„Wir erleben keine Klimakrise, sondern einen Klimawandel.“ Dieser feine Unterschied ist Rainer Seele wichtig.

OMV-Chef Rainer Seele: „Die Klimadebatte ist hysterisch“

OMV-Chef Rainer Seele glaubt nicht an eine Zukunft ohne Öl und Gas. Der Mensch könne den Klimawandel managen. Wenn er nur endlich an den richtigen Schrauben drehte.

Die Presse: Das Klimathema dominiert die öffentliche Debatte wie selten zuvor. Staaten schmieden Pläne für den Ausstieg aus Öl und Gas. Läuft der OMV hier mittelfristig das Geschäft davon?

Rainer Seele: Nein. Erdöl und Erdgas werden derzeit wesentlich stärker nachgefragt.
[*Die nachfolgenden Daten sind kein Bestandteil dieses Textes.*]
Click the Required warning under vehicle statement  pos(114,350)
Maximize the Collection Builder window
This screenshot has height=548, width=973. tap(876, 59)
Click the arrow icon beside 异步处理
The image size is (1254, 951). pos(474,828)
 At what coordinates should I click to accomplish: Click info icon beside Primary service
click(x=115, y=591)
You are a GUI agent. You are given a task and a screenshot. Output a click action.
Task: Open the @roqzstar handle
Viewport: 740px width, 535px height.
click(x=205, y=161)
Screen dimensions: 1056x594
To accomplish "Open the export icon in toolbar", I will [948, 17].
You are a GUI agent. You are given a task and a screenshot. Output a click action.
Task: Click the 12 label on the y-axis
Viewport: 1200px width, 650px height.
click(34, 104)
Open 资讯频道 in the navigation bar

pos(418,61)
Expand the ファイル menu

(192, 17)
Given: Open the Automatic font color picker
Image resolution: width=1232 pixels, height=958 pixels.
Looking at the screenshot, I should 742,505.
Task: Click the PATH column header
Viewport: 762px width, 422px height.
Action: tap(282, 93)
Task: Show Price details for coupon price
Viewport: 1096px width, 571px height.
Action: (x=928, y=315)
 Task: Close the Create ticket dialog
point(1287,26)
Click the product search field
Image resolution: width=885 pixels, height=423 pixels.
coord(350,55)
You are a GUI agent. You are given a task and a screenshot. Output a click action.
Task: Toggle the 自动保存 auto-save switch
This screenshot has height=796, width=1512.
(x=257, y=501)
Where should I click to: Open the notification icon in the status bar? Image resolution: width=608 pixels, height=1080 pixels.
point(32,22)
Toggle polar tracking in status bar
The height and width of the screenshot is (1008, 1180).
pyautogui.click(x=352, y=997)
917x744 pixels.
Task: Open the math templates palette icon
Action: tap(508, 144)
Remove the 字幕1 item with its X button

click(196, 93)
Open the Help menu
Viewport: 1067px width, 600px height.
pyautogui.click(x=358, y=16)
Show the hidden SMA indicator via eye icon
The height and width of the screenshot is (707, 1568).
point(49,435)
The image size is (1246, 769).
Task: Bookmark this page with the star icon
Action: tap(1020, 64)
Langfristig stellt sich die OMV darauf ein, dass die Nachfrage zurückgehen wird. Wir haben ja auch endliche Ressourcen. Aber sie wird nicht auf null zurückgehen. Darum bringt es uns nicht weiter, wenn wir sagen: Ab morgen brauchen wir kein Öl und Gas. Das ist schlichtweg unrealistisch.

Dennoch fordern FPÖ, Grüne und Neos genau das von der teilstaatlichen OMV. Den Abschied vom fossilen Geschäft bis 2040.

Das habe ich gelesen. Und ich weiß, dass in Österreich Wahlkampf ist. Bei der OMV wollen wir unsere Emissionen bis 2025 um ein Fünftel verringern – und auch dann nicht damit aufhören. Das ist Teil unserer Strategie. Aber eine Zukunft ohne Öl und Gas ist es sicher nicht. Ich finde diese Diskussion mit den Extremen nicht zielführend. Wir müssen den Menschen ein realistisches Szenario vorlegen. Der Wettbewerb, welches Unternehmen als erstes „klimaneutral“ sein wird, sollte in erster Linie ein Wettbewerb der Innovationen sein.

Hat die Klimadiskussion aus Ihrer Sicht den richtigen Stellenwert?

Das Thema ist zu Recht angekommen. Aber ich erlebe auch eine stark hysterische Klimadebatte. Man muss sich immer überlegen, ob man hier übertriebene Statements abgeben will, die die Bevölkerung verängstigen. Man sollte vorsichtig sein, mit den Ängsten der Menschen zu spielen. Nicht jeder ist als Wissenschaftler ausgebildet worden und kann das kritisch hinterfragen.

Als Chemiker haben Sie es da leichter?